There are two train datasets: one is a 28-speaker version, and the other is a 56-speaker version.
In many papers, including ours, the 28-speaker version is used.
Preparing dataset
Download
Download the train data, test data, and logfiles from here.
Download a trainscript file of the testset from here.
Downsample
If needed, downsample the dataset using scripts/resample.py
.
For example, if you want to downsample to 16kHz, run the code below:
python -m scripts.resample --to-sr 16000 --from-dir ~/Datasets/voicebank-demand/48k --to-dir ~/Datasets/voicebank-demand/16k
After downloading, the directory may look like this:
voicebank-demand
├─ 16k
| ├─ clean_testset_wav
| ├─ clean_trainset_28spk_wav
| ├─ noisy_testset_wav
| └─ noisy_trainset_28spk_wav
├─ 48k
| ├─ clean_testset_wav
| ├─ clean_trainset_28spk_wav
| ├─ noisy_testset_wav
| └─ noisy_trainset_28spk_wav
└─ logfiles
├─ log_readme.txt
├─ log_testset.txt
├─ log_trainset_28spk.txt
└─ transcript_testset.txt
Modify Configuration file
You have to change the dataset path and sampling rate of configuration file.

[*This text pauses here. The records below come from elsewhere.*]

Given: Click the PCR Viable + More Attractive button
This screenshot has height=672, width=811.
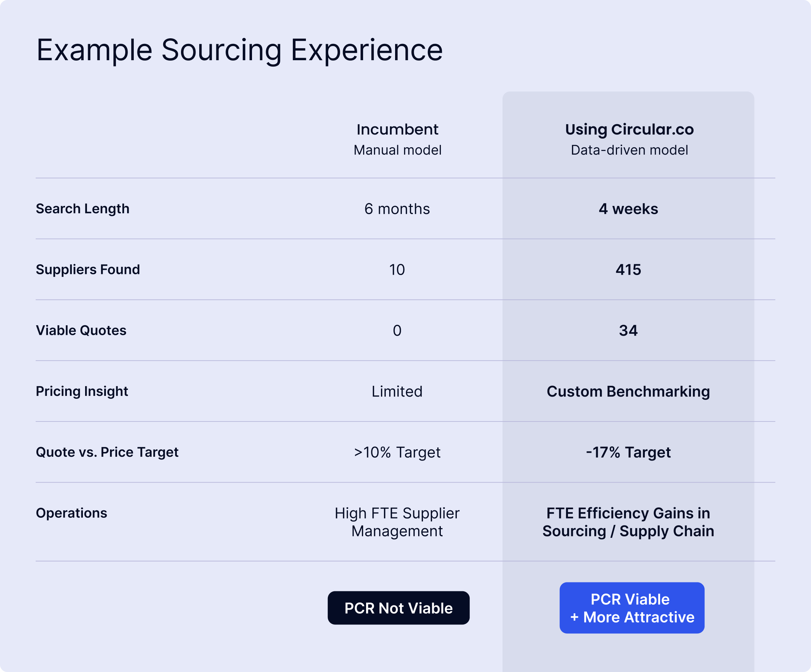Looking at the screenshot, I should [632, 608].
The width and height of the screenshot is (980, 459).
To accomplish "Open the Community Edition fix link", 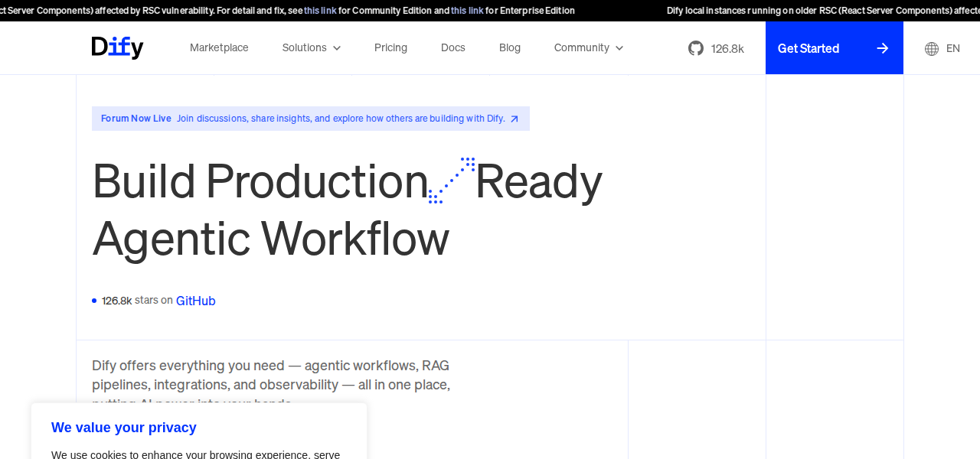I will (x=320, y=11).
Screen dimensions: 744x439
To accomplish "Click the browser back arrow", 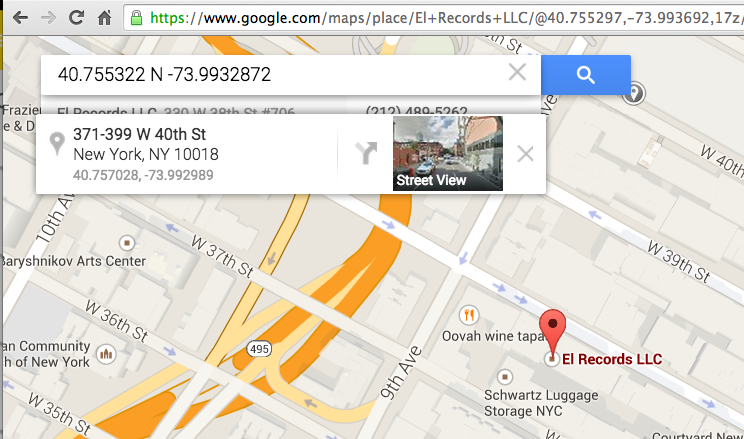I will [x=20, y=18].
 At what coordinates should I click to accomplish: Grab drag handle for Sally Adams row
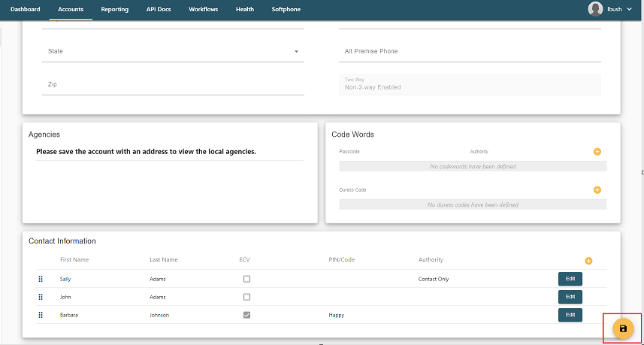(x=41, y=279)
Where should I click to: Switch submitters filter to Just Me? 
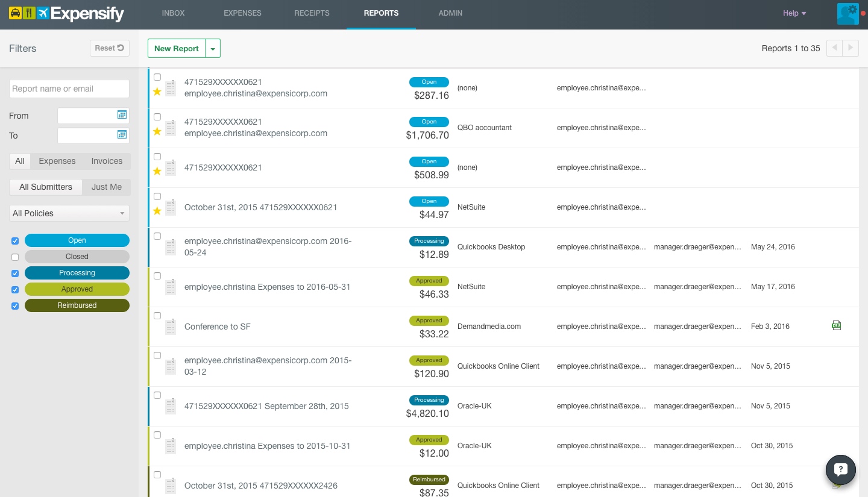tap(106, 187)
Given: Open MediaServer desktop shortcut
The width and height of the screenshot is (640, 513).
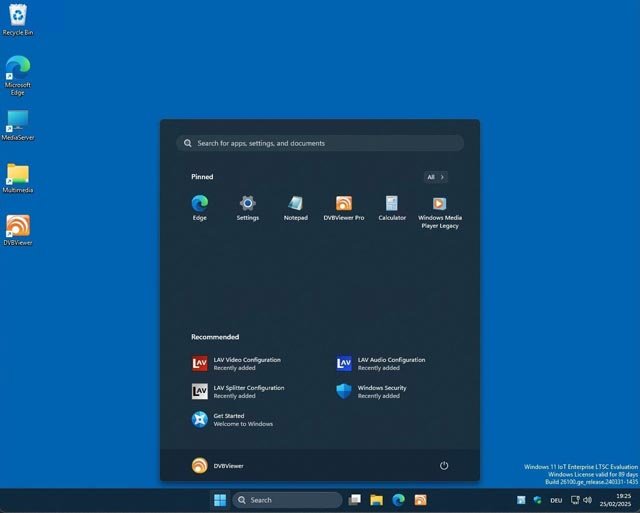Looking at the screenshot, I should pos(18,122).
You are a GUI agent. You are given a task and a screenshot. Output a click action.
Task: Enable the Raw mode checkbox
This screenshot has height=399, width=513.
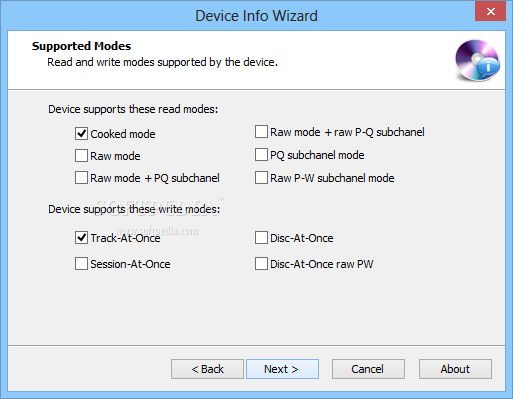click(81, 156)
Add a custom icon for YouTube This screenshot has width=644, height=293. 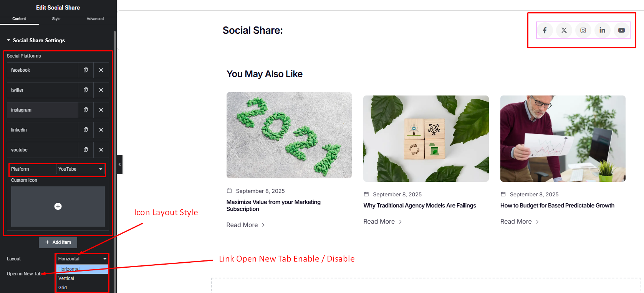[58, 206]
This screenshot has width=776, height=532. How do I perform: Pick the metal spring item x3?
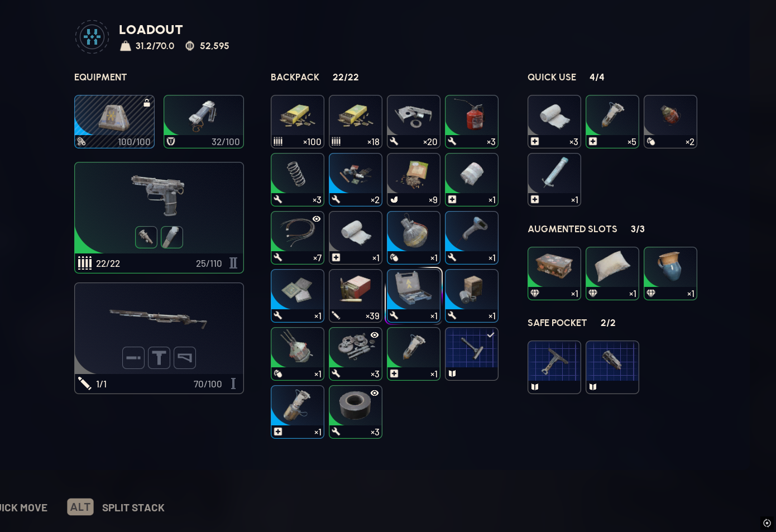(298, 180)
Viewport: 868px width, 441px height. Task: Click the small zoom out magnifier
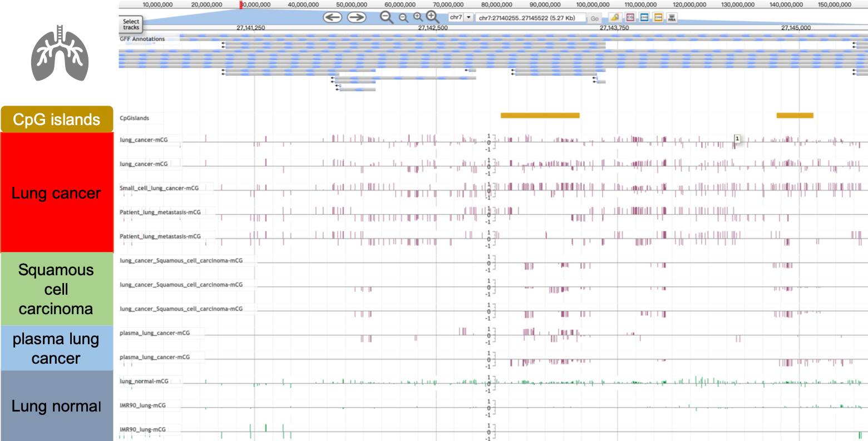[x=403, y=18]
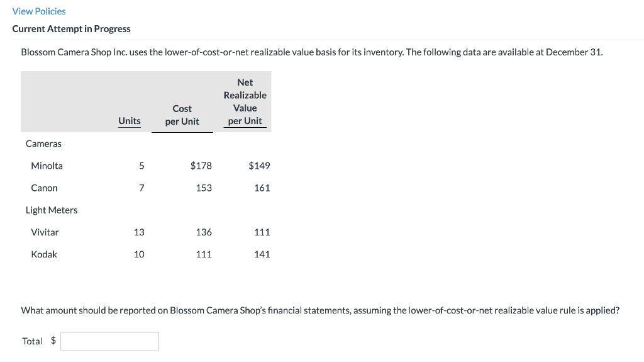Image resolution: width=644 pixels, height=362 pixels.
Task: Click the Canon net realizable value 161
Action: tap(262, 188)
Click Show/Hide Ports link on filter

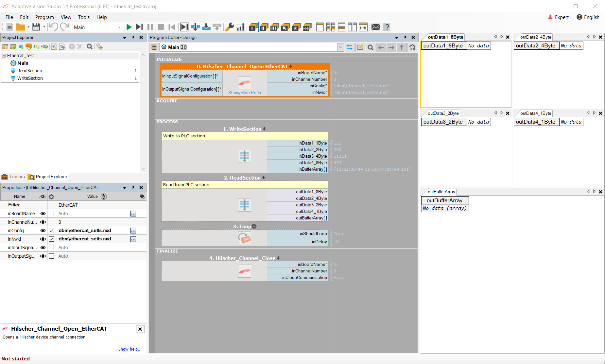click(x=244, y=93)
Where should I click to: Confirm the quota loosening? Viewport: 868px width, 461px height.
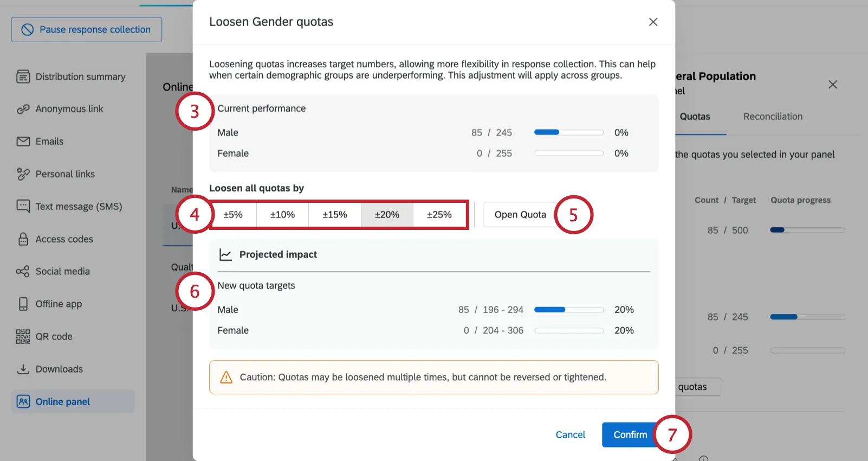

For example, to train FastEnhancer-B, change data
section in configs/fastenhancer/b.yaml
.
Dataset Code
For Voicebank-demand dataset, we load clean and noisy speech pairs.
To check or modify the dataset code, see utils/data/voicebank_demand.py
.
Training Code
To check or modify the training code for Voicebank-Demand, see wrappers/ns.py
.
Clean and noisy pairs are loaded for training.